To do: Output the line that contains "The height and" together with each line after it, through the final line of the listing below, word for word; omit pictures.

Task data:
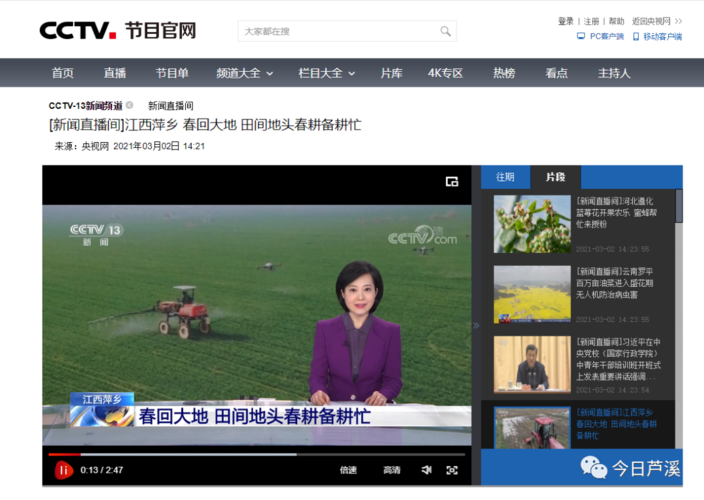This screenshot has height=500, width=704.
Task: Mute the video player sound
Action: point(426,470)
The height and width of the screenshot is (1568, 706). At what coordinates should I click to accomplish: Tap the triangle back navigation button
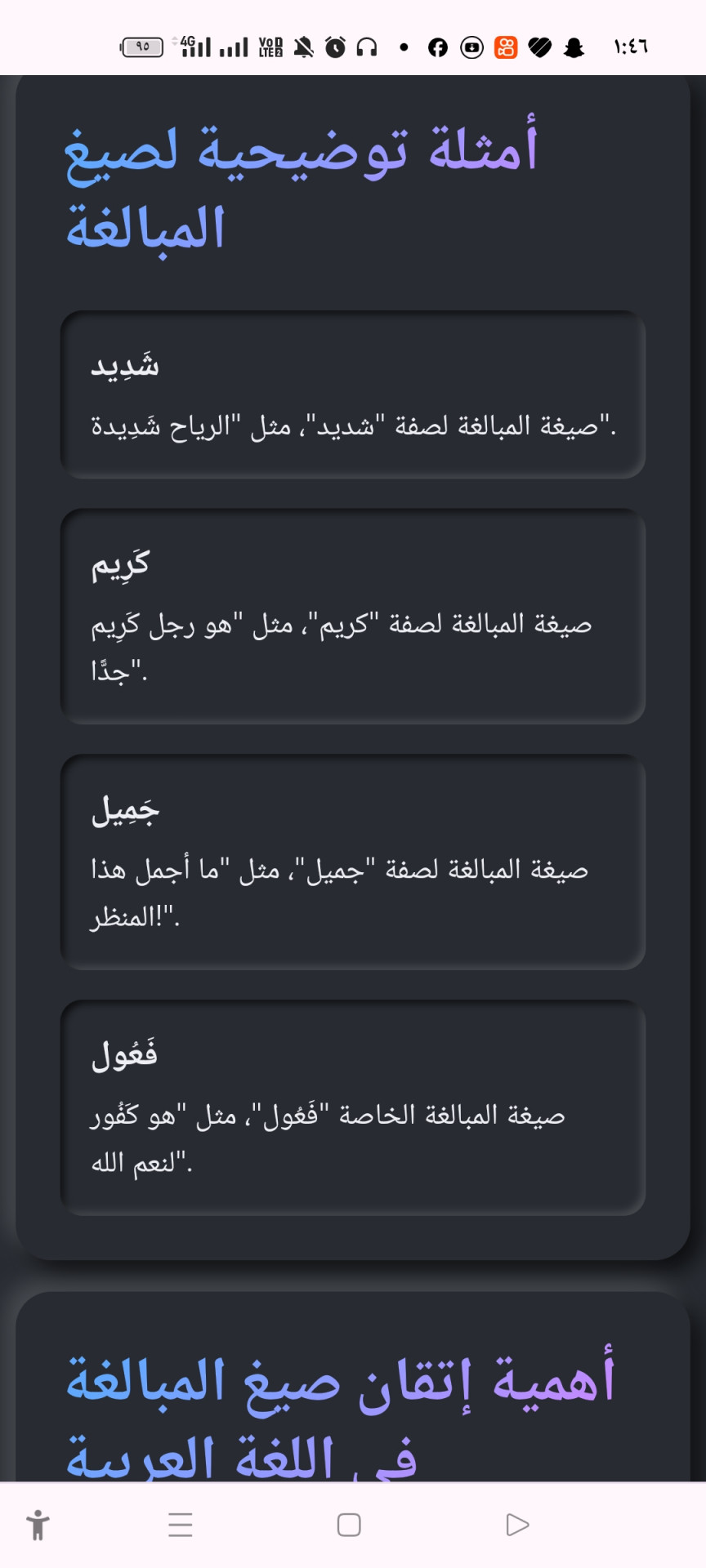click(517, 1525)
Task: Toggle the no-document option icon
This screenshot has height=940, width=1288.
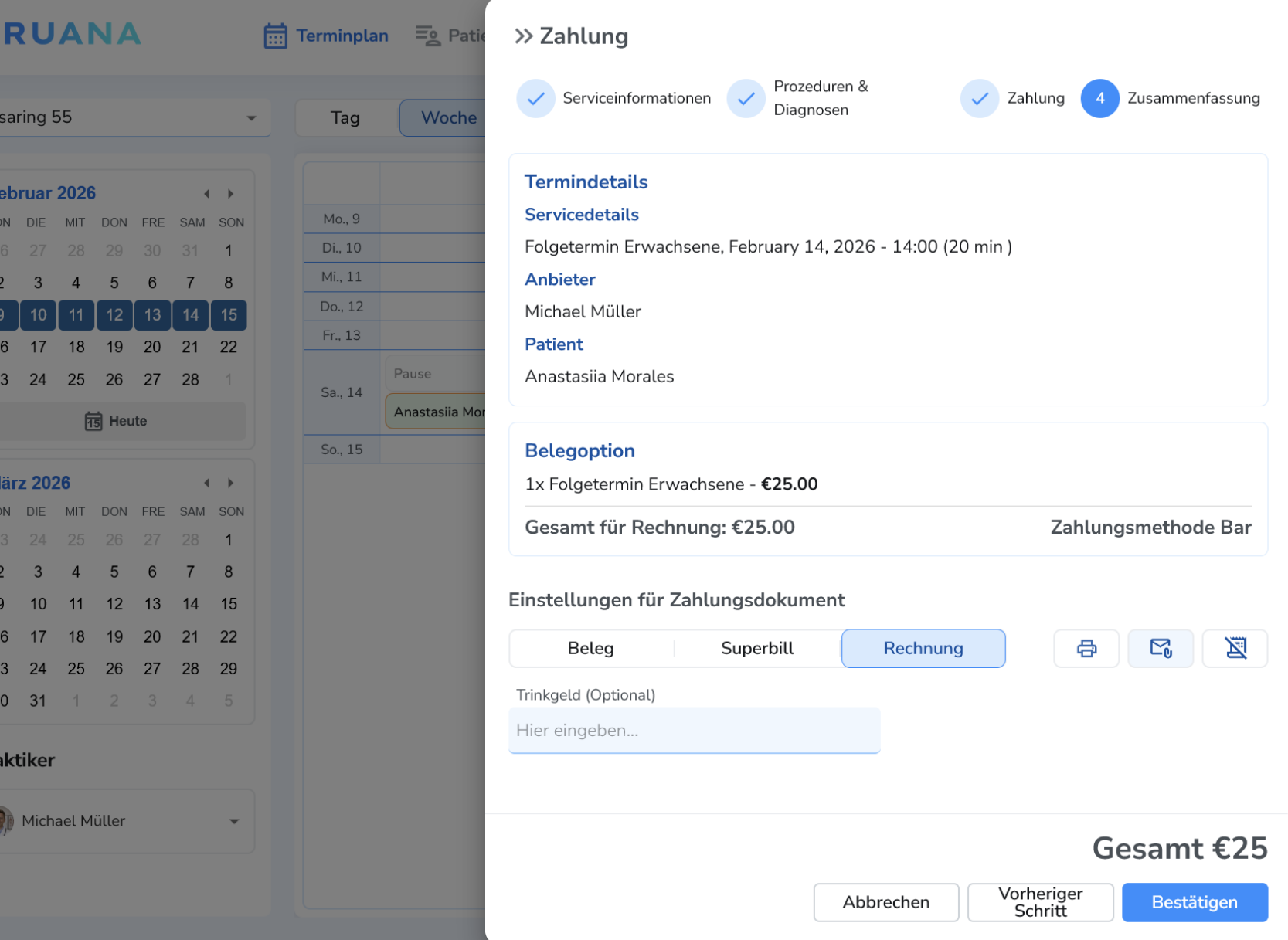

Result for this task:
The height and width of the screenshot is (1568, 706). At what coordinates should I click to accomplish: Tap the triangle back navigation button
click(517, 1525)
Task: Toggle the no-document option icon
This screenshot has height=940, width=1288.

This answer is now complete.